## PROBLEM
Lay out every line of the entries below as a numbered list, leaving out the blank lines.

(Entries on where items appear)
* Start *

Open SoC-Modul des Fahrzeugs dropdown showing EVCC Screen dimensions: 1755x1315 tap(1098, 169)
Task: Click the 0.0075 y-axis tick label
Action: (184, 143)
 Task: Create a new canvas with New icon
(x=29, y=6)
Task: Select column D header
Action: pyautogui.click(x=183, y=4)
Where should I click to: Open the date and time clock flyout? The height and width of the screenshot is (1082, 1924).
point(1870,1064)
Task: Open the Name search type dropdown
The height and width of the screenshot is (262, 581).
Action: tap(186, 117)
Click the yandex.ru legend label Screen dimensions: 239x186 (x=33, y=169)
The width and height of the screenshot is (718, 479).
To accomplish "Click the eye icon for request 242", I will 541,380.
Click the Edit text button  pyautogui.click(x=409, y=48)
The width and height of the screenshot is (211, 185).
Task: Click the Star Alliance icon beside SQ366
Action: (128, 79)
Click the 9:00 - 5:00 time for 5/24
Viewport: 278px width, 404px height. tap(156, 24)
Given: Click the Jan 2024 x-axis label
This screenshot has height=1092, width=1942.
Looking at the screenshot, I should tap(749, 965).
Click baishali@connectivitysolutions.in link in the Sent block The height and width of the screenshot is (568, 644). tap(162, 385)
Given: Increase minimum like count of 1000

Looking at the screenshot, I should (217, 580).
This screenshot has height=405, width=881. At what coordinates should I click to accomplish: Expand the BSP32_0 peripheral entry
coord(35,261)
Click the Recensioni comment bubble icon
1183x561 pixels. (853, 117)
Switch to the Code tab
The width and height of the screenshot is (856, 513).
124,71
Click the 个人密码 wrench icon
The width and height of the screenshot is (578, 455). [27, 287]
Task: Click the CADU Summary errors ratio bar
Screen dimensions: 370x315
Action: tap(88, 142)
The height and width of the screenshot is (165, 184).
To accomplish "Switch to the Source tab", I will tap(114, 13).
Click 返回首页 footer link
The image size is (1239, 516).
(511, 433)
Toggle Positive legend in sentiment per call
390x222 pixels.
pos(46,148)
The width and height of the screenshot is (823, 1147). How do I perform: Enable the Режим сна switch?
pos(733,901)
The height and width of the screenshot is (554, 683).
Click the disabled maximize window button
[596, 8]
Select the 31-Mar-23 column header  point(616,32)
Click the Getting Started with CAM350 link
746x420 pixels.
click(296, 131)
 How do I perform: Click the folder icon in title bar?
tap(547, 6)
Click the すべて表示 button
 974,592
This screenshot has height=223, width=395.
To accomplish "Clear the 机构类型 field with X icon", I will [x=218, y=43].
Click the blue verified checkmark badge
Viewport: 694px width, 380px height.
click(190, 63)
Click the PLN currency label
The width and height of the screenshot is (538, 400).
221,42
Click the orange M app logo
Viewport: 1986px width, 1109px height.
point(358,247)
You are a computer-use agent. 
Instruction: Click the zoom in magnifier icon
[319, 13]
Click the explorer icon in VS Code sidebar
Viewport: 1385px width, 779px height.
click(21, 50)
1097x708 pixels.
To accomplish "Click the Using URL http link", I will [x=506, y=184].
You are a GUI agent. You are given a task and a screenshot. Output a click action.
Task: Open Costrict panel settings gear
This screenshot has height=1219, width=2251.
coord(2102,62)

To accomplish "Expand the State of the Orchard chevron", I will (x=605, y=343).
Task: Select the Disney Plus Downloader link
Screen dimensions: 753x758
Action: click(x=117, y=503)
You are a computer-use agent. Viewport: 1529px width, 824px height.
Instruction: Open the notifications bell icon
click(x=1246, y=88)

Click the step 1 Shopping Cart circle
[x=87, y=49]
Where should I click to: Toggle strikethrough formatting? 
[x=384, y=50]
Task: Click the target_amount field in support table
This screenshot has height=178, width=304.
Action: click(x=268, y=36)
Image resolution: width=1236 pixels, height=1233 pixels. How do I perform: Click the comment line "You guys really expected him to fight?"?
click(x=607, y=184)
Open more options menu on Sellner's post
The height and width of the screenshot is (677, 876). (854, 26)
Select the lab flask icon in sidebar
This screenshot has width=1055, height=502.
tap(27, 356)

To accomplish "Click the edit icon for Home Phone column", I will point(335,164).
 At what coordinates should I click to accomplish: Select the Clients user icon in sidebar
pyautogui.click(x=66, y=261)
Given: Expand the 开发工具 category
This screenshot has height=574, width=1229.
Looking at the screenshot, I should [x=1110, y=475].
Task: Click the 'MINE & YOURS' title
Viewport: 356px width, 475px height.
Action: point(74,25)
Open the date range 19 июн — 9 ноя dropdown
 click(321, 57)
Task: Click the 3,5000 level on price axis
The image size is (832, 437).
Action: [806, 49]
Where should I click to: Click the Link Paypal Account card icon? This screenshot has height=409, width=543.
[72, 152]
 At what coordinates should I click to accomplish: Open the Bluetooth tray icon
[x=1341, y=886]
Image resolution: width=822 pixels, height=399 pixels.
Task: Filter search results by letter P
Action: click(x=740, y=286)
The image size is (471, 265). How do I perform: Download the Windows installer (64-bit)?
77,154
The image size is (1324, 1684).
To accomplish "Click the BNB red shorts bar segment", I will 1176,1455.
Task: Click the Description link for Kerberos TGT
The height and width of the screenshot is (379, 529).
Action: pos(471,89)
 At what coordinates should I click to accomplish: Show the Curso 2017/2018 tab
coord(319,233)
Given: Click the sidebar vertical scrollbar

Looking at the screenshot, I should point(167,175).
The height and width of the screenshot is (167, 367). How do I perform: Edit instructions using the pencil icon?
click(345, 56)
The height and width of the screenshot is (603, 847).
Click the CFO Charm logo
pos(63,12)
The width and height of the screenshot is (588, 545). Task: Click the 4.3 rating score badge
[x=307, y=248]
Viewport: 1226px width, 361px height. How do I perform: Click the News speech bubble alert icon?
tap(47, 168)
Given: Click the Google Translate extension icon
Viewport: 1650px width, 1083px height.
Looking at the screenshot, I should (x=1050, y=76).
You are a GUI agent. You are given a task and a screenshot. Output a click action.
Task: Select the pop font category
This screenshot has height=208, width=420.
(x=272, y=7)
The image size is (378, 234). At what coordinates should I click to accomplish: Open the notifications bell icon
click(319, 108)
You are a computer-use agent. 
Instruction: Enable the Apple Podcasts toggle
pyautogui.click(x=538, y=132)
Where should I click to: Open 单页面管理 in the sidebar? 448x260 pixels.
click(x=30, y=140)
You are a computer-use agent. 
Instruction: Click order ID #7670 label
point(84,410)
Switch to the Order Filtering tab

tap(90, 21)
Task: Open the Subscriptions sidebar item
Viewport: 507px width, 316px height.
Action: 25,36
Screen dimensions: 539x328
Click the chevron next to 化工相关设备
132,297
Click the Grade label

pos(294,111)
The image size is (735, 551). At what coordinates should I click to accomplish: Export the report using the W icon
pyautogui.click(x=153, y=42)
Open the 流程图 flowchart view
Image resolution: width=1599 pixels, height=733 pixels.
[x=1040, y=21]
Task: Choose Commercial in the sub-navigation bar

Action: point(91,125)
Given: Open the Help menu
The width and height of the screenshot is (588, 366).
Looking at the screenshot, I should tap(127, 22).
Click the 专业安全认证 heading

* End *

## SOLUTION FOR THIS EXERCISE
1. Open SoC-Modul des Fahrzeugs dropdown showing EVCC Screen dimensions: 1755x1315 tap(1098, 169)
2. Task: Click the 0.0075 y-axis tick label
3. Action: (184, 143)
4.  Task: Create a new canvas with New icon
5. (x=29, y=6)
6. Task: Select column D header
7. Action: pyautogui.click(x=183, y=4)
8. Where should I click to: Open the date and time clock flyout? The height and width of the screenshot is (1082, 1924).
9. point(1870,1064)
10. Task: Open the Name search type dropdown
11. The height and width of the screenshot is (262, 581).
12. Action: tap(186, 117)
13. Click the yandex.ru legend label Screen dimensions: 239x186 (x=33, y=169)
14. The width and height of the screenshot is (718, 479).
15. To accomplish "Click the eye icon for request 242", I will 541,380.
16. Click the Edit text button  pyautogui.click(x=409, y=48)
17. The width and height of the screenshot is (211, 185).
18. Task: Click the Star Alliance icon beside SQ366
19. Action: (128, 79)
20. Click the 9:00 - 5:00 time for 5/24
21. Viewport: 278px width, 404px height. tap(156, 24)
22. Given: Click the Jan 2024 x-axis label
23. This screenshot has height=1092, width=1942.
24. Looking at the screenshot, I should tap(749, 965).
25. Click baishali@connectivitysolutions.in link in the Sent block The height and width of the screenshot is (568, 644). tap(162, 385)
26. Given: Increase minimum like count of 1000
27. Looking at the screenshot, I should (217, 580).
28. This screenshot has height=405, width=881. At what coordinates should I click to accomplish: Expand the BSP32_0 peripheral entry
29. coord(35,261)
30. Click the Recensioni comment bubble icon
31. 1183x561 pixels. (853, 117)
32. Switch to the Code tab
33. The width and height of the screenshot is (856, 513).
34. 124,71
35. Click the 个人密码 wrench icon
36. The width and height of the screenshot is (578, 455). [27, 287]
37. Task: Click the CADU Summary errors ratio bar
38. Screen dimensions: 370x315
39. Action: tap(88, 142)
40. The height and width of the screenshot is (165, 184).
41. To accomplish "Switch to the Source tab", I will tap(114, 13).
42. Click 返回首页 footer link
43. The image size is (1239, 516).
44. (511, 433)
45. Toggle Positive legend in sentiment per call
46. 390x222 pixels.
47. pos(46,148)
48. The width and height of the screenshot is (823, 1147). How do I perform: Enable the Режим сна switch?
49. pos(733,901)
50. The height and width of the screenshot is (554, 683).
51. Click the disabled maximize window button
52. [596, 8]
53. Select the 31-Mar-23 column header  point(616,32)
54. Click the Getting Started with CAM350 link
55. 746x420 pixels.
56. click(296, 131)
57.  How do I perform: Click the folder icon in title bar?
58. tap(547, 6)
59. Click the すべて表示 button
60.  974,592
61. This screenshot has height=223, width=395.
62. To accomplish "Clear the 机构类型 field with X icon", I will [x=218, y=43].
63. Click the blue verified checkmark badge
64. Viewport: 694px width, 380px height.
65. click(190, 63)
66. Click the PLN currency label
67. The width and height of the screenshot is (538, 400).
68. 221,42
69. Click the orange M app logo
70. Viewport: 1986px width, 1109px height.
71. point(358,247)
72. You are a computer-use agent. 
73. Instruction: Click the zoom in magnifier icon
74. [319, 13]
75. Click the explorer icon in VS Code sidebar
76. Viewport: 1385px width, 779px height.
77. click(21, 50)
78. 1097x708 pixels.
79. To accomplish "Click the Using URL http link", I will [x=506, y=184].
80. You are a GUI agent. You are given a task and a screenshot. Output a click action.
81. Task: Open Costrict panel settings gear
82. This screenshot has height=1219, width=2251.
83. coord(2102,62)
84. To accomplish "Expand the State of the Orchard chevron", I will (x=605, y=343).
85. Task: Select the Disney Plus Downloader link
86. Screen dimensions: 753x758
87. Action: click(x=117, y=503)
88. You are a computer-use agent. Viewport: 1529px width, 824px height.
89. Instruction: Open the notifications bell icon
90. click(x=1246, y=88)
91. Click the step 1 Shopping Cart circle
92. [x=87, y=49]
93. Where should I click to: Toggle strikethrough formatting? 
94. [x=384, y=50]
95. Task: Click the target_amount field in support table
96. This screenshot has height=178, width=304.
97. Action: click(x=268, y=36)
98. Image resolution: width=1236 pixels, height=1233 pixels. How do I perform: Click the comment line "You guys really expected him to fight?"?
99. click(x=607, y=184)
100. Open more options menu on Sellner's post
101. The height and width of the screenshot is (677, 876). (854, 26)
102. Select the lab flask icon in sidebar
103. This screenshot has width=1055, height=502.
104. tap(27, 356)
105. To accomplish "Click the edit icon for Home Phone column", I will point(335,164).
106.  At what coordinates should I click to accomplish: Select the Clients user icon in sidebar
107. pyautogui.click(x=66, y=261)
108. Given: Expand the 开发工具 category
109. This screenshot has height=574, width=1229.
110. Looking at the screenshot, I should [x=1110, y=475].
111. Task: Click the 'MINE & YOURS' title
112. Viewport: 356px width, 475px height.
113. Action: point(74,25)
114. Open the date range 19 июн — 9 ноя dropdown
115.  click(321, 57)
116. Task: Click the 3,5000 level on price axis
117. The image size is (832, 437).
118. Action: [806, 49]
119. Where should I click to: Click the Link Paypal Account card icon? This screenshot has height=409, width=543.
120. [72, 152]
121.  At what coordinates should I click to accomplish: Open the Bluetooth tray icon
122. [x=1341, y=886]
123. Image resolution: width=822 pixels, height=399 pixels.
124. Task: Filter search results by letter P
125. Action: click(x=740, y=286)
126. The image size is (471, 265). How do I perform: Download the Windows installer (64-bit)?
127. 77,154
128. The image size is (1324, 1684).
129. To accomplish "Click the BNB red shorts bar segment", I will 1176,1455.
130. Task: Click the Description link for Kerberos TGT
131. The height and width of the screenshot is (379, 529).
132. Action: pos(471,89)
133.  At what coordinates should I click to accomplish: Show the Curso 2017/2018 tab
134. coord(319,233)
135. Given: Click the sidebar vertical scrollbar
136. Looking at the screenshot, I should point(167,175).
137. The height and width of the screenshot is (167, 367). How do I perform: Edit instructions using the pencil icon?
138. click(345, 56)
139. The height and width of the screenshot is (603, 847).
140. Click the CFO Charm logo
141. pos(63,12)
142. The width and height of the screenshot is (588, 545). Task: Click the 4.3 rating score badge
143. [x=307, y=248]
144. Viewport: 1226px width, 361px height. How do I perform: Click the News speech bubble alert icon?
145. tap(47, 168)
146. Given: Click the Google Translate extension icon
147. Viewport: 1650px width, 1083px height.
148. Looking at the screenshot, I should (x=1050, y=76).
149. You are a GUI agent. You are given a task and a screenshot. Output a click action.
150. Task: Select the pop font category
151. This screenshot has height=208, width=420.
152. (x=272, y=7)
153. The image size is (378, 234). At what coordinates should I click to accomplish: Open the notifications bell icon
154. click(319, 108)
155. You are a computer-use agent. 
156. Instruction: Enable the Apple Podcasts toggle
157. pyautogui.click(x=538, y=132)
158. Where should I click to: Open 单页面管理 in the sidebar? 448x260 pixels.
159. click(x=30, y=140)
160. You are a computer-use agent. 
161. Instruction: Click order ID #7670 label
162. point(84,410)
163. Switch to the Order Filtering tab
164. tap(90, 21)
165. Task: Open the Subscriptions sidebar item
166. Viewport: 507px width, 316px height.
167. Action: 25,36
168. Screen dimensions: 539x328
169. Click the chevron next to 化工相关设备
170. 132,297
171. Click the Grade label
172. pos(294,111)
173. The image size is (735, 551). At what coordinates should I click to accomplish: Export the report using the W icon
174. pyautogui.click(x=153, y=42)
175. Open the 流程图 flowchart view
176. Image resolution: width=1599 pixels, height=733 pixels.
177. [x=1040, y=21]
178. Task: Choose Commercial in the sub-navigation bar
179. Action: point(91,125)
180. Given: Open the Help menu
181. The width and height of the screenshot is (588, 366).
182. Looking at the screenshot, I should tap(127, 22).
183. Click the 专业安全认证 heading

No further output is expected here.